Here’s what you can do to support change.
For too long, healthcare has focused on treating the individual as a separate, isolated unit rather than understanding each person within the larger context of personal environment and local community. Fortunately, more health plans are implementing new strategies to address Social Determinants of Health (SDoH), or those circumstances that influence the well-being of people within their communities. These determinants include everything from food and housing security to healthcare access, health literacy, public safety, and transportation. SDoH directly influence up to 80 percent of health outcomes and are the key drivers of health inequities and disparities.
To address these vulnerabilities in your member population, it’s critical to first gain an in-depth, data-based understanding of which communities are adversely affected by SDoH and the specific risk factors that need to be addressed. Here’s one tool (link to info on Onlife’s SDoH Community-Based Index) that provides sophisticated mapping and data analysis to help you understand the multiple social dynamics that impact health and well-being in each of the 73,000 census tracts in the United States.
Today we’re able to collect and analyze detailed data that generates an increasingly accurate portrait of each consumer. But there are limits to what data can achieve.
Data is an abstraction. Just as a map is not the territory, data is not the actual person. It is only a digital synopsis. There are some types of information about each individual that can only be acquired in person by a doctor or other healthcare professional. This is especially true for SDoH, which varies from person to person within the same community.
Gaining this local knowledge requires a more “boots-on-the-ground” approach delivered by Community Health Workers (CHWs). CHWs live in the same communities as their members, giving them an in-depth local knowledge of the SDoH risks in the neighborhood. And because CHWs provide the first line of care in a member’s home, they’re better able to report on the specific SDoH vulnerabilities that impact each patient.
Gaps in data limit the ability of health plans to address health inequities. You can’t address a problem if you don’t know it exists. A recent California study found that two-thirds of commercial health plans in the state were missing data about race for more than half their membership. As a result, these health plans lacked the knowledge to effectively address health inequities. One cause for these gaps in data may be due to the reluctance of some members to share race/ethnicity information with their health plans.
This is one reason why health plans need to more clearly address members’ concerns around confidentiality. In addition, standardization of data collection would help to ensure that race/ ethnicity information is collected across all lines of business.
Personas are just one example of how data can be leveraged to address health inequities. A persona is a subgroup of users who share similar patterns across a set of variables. For example, Onlife Health has developed six personas based on SDoH needs. When custom content is created specifically for a member’s SDoH persona and tagged accordingly, engagement metrics reveal that members are more than twice (2.1x) as likely to click on the information compared to content created or identified for other SDoH personas. The effectiveness of personas could be amplified by using cohorts, which can combine multiple factors to provide personalized content at a more granular level.
Health literacy is the ability of individuals to manage their own well-being by applying healthcare information and services to their own medical situation. According to the CDC, almost nine out of 10 adults struggle to understand and use both personal and public health information when it’s filled with unfamiliar or complex terms.

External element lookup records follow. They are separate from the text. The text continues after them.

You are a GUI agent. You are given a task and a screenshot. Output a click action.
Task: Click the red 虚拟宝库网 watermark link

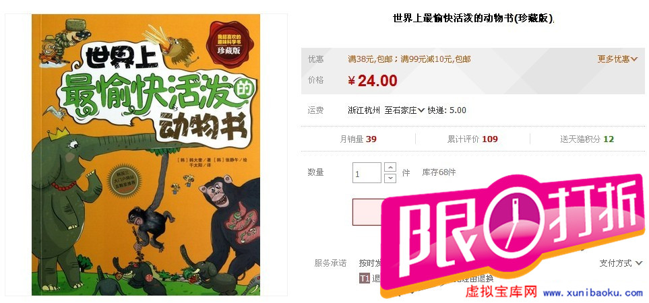coord(501,292)

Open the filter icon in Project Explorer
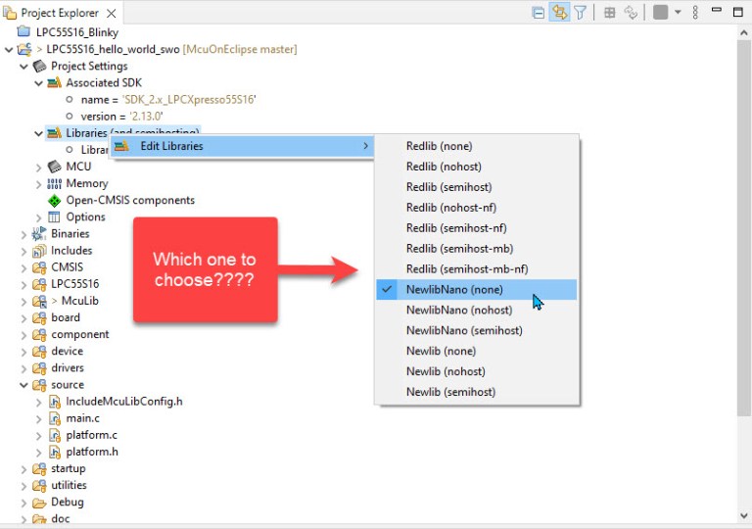[x=581, y=13]
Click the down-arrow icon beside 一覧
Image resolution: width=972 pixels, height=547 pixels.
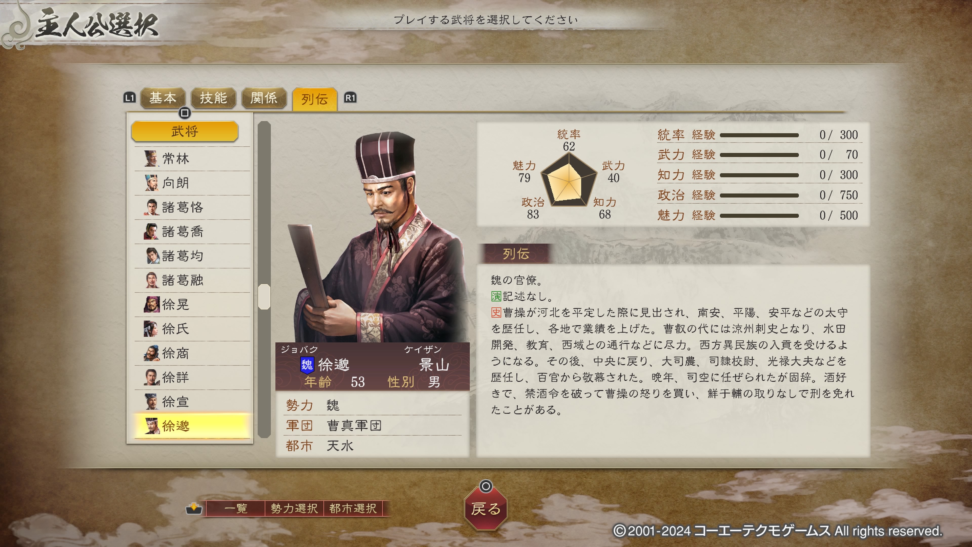point(194,508)
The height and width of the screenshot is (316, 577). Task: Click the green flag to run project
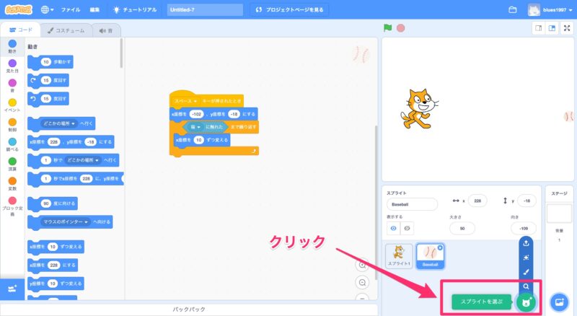[388, 28]
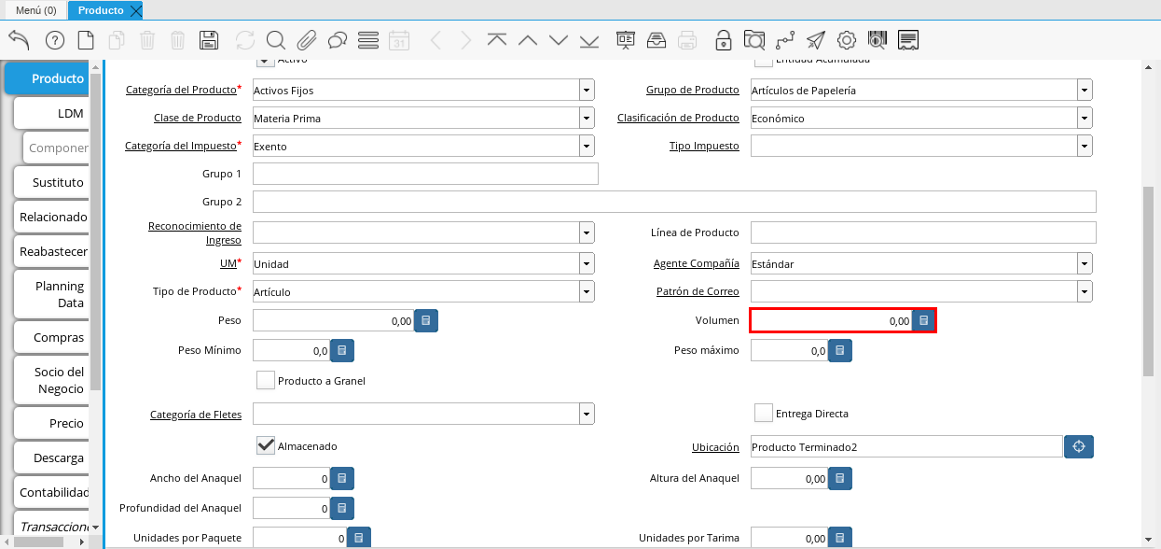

When lacking health literacy, a person is less likely to stick with a treatment regimen or understand a prescription label. Health plans have several opportunities to improve health literacy. These include providing adult education and English language instruction in addition to educational materials that are culturally relevant and written in the member’s primary language. These materials should use plain language and visual aids to help readers understand the information, which is often too complex and filled with medical jargon. Also, consider creating provider networks that are representative of a community’s demographics.
At the most fundamental level, health equity is about giving everyone a fair and just opportunity to be as healthy as possible. But there are also practical benefits. Offering equitable care produces a more efficient healthcare system with fewer doctor visits, reduced ER utilization, less spending per patient and better outcomes overall. Health plans are in a unique position to advance health equity in our system, starting with the strategies discussed above.